Text as Data (Modules 2, 6)
Monday, June 16; Tuesday, June 17
Monday, June 16; Tuesday, June 17
Fiona Shen-Bayh (University of Maryland)
What does “text as data” mean? How do scholars transform texts into data that can be read and analyzed quantitatively? How are these data and methods used in service of political science research questions? This unit explores these questions by examining a variety of computational approaches to analyzing texts in innovative ways. Drawing on insights from research in political science, economics, sociology, and the humanities, the aim of this course is to provide students with a toolkit that can be used in service of applied text as data research.

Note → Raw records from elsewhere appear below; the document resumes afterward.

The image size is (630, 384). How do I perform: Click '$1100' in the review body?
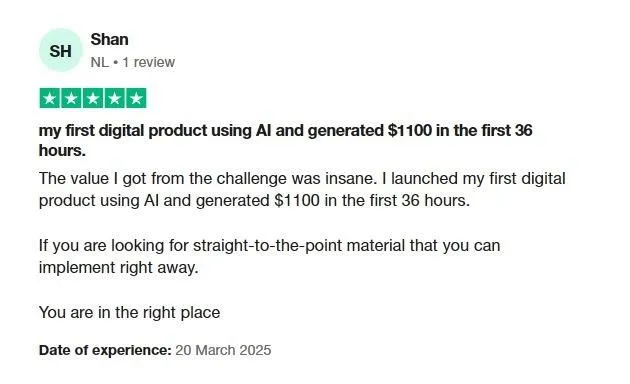(297, 200)
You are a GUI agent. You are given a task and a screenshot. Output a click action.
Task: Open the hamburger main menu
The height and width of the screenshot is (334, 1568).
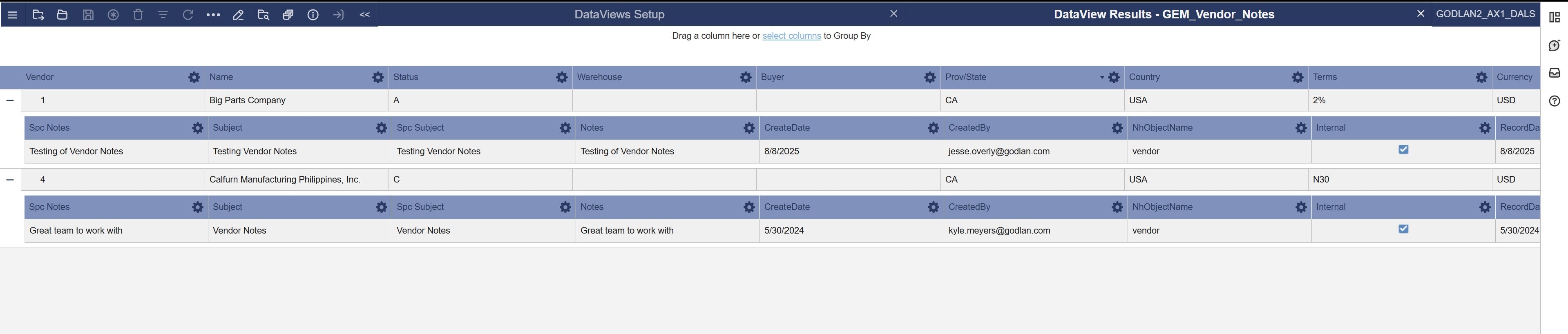(12, 15)
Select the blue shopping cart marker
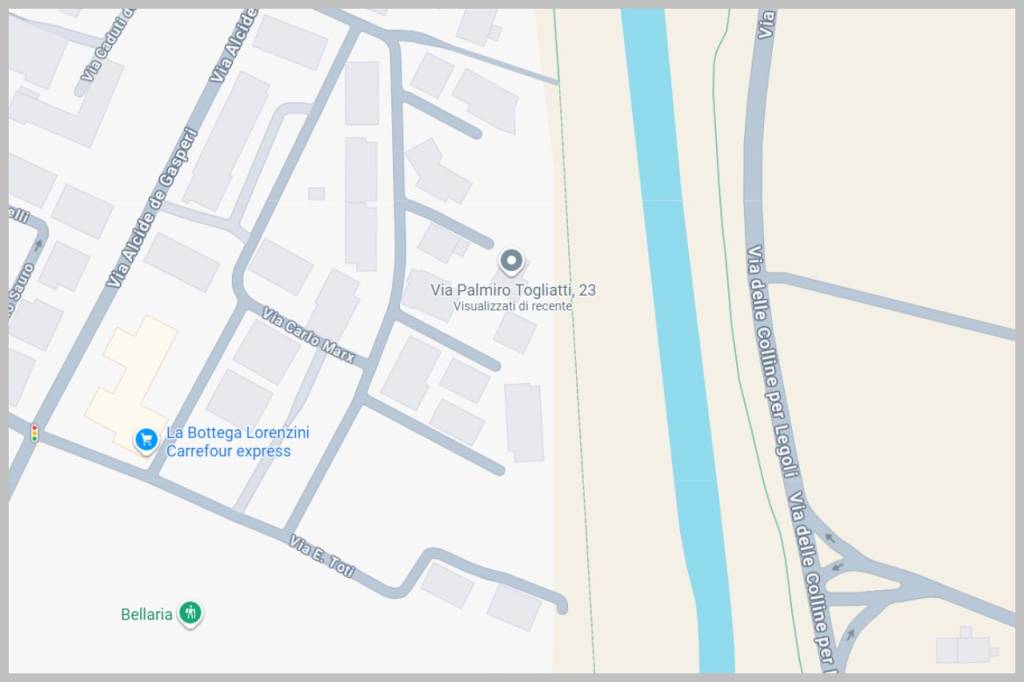The height and width of the screenshot is (682, 1024). (146, 439)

Participants who did not attend the module sequence from the beginning may not join later in the sequence.
Quantifying texts (M2, June 16)
8:45am - 10:15am – Transforming text into data
What does it mean to transform text into data? This is a task of translation: translating human language (i.e. natural language) into computer language. This module digs into the mechanics of translating qualitative information into machine readable data. We will also examine various ways of reading texts into Python.
Required readings:
-
Grimmer, J., & Stewart, B. (2013). Text as Data: The Promise and Pitfalls of Automatic Content Analysis Methods for Political Texts. Political Analysis, 21(3), 267-297. doi:10.1093/pan/mps028
-
Joel Spolsky, “The Absolute Minimum Every Software Developer Absolutely, Positivitely Must Know About Unicode and Character Sets (No Excuses!)
Suggested readings:
-
David C. Zentgraf, What every programmer absolutely, positively needs to know about encodings and character sets to work with text (a more technical explainer of the Spolsky piece)
-
David Mimno, “From bits to characters”
-
Lucas, C., Nielsen, R. A., Roberts, M. E., Stewart, B. M., Storer, A., & Tingley, D. (2015). Computer-Assisted Text Analysis for Comparative Politics. Political Analysis, 23(2), 254–277.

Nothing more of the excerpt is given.